**PROBLEM TO SOLVE:**
From the items below, select every line containing the string "width" and copy each of those lines unchanged.

## start

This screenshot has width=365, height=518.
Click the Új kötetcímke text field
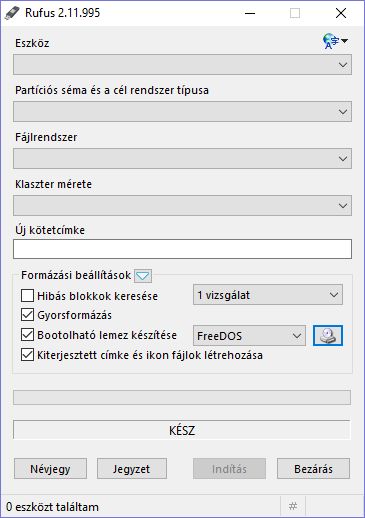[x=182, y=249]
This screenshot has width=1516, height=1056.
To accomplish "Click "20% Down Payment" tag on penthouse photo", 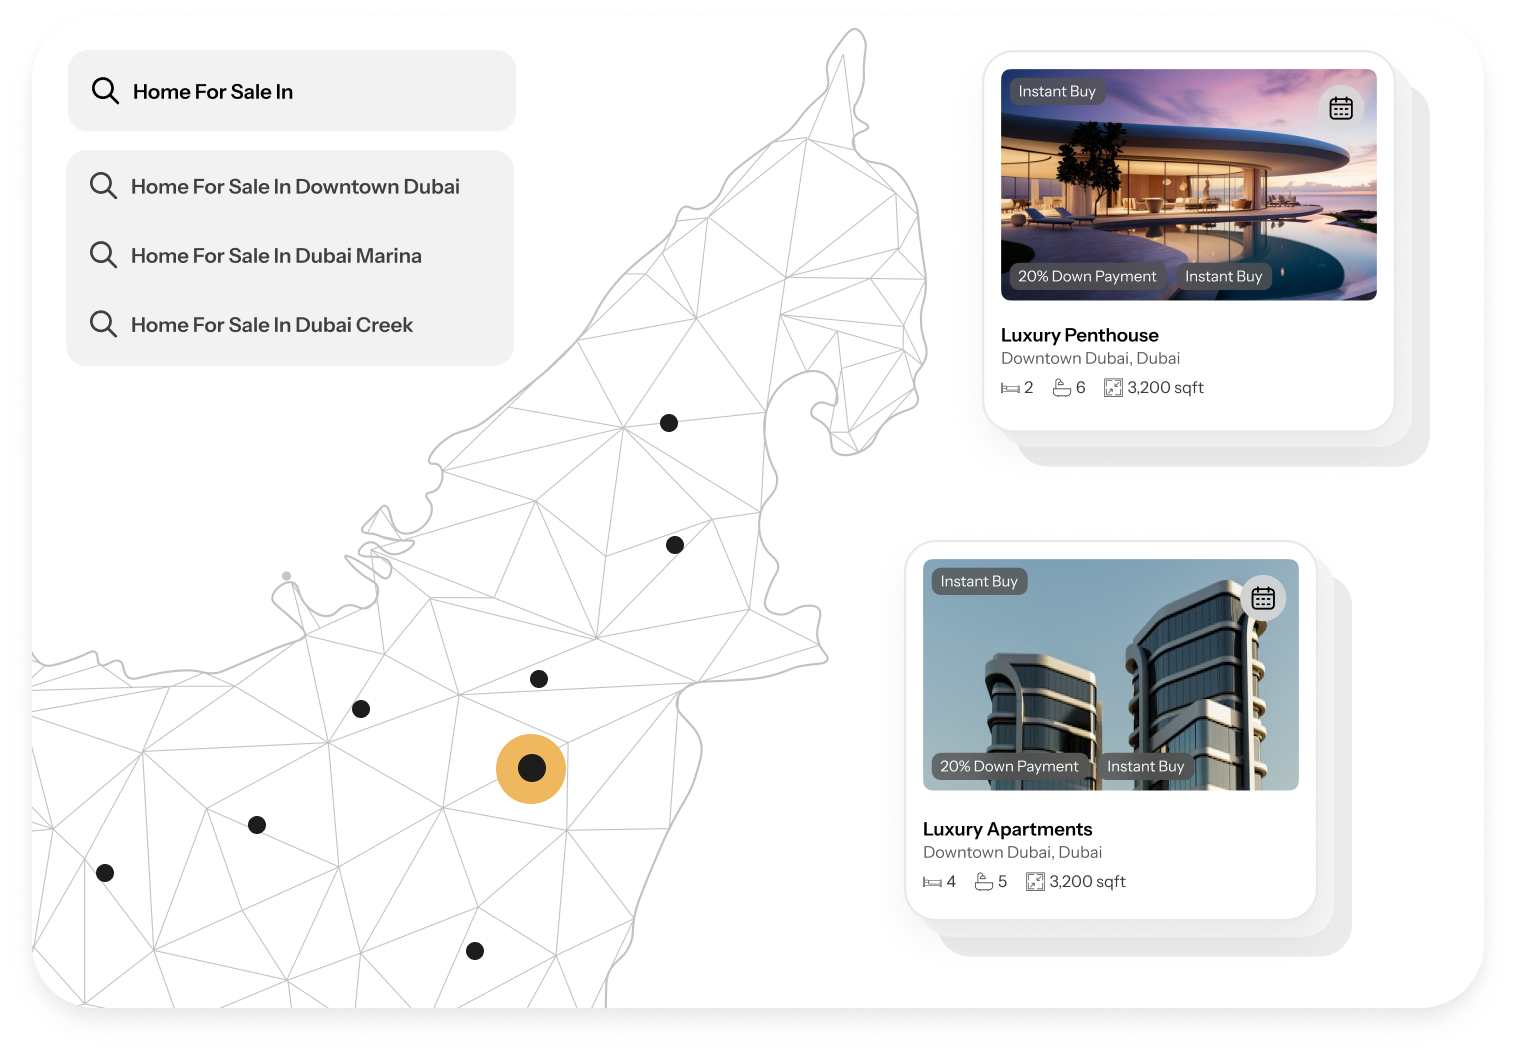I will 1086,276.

## end

**CORRECT RESPONSE:**
This screenshot has width=365, height=518.
This screenshot has width=1516, height=1056.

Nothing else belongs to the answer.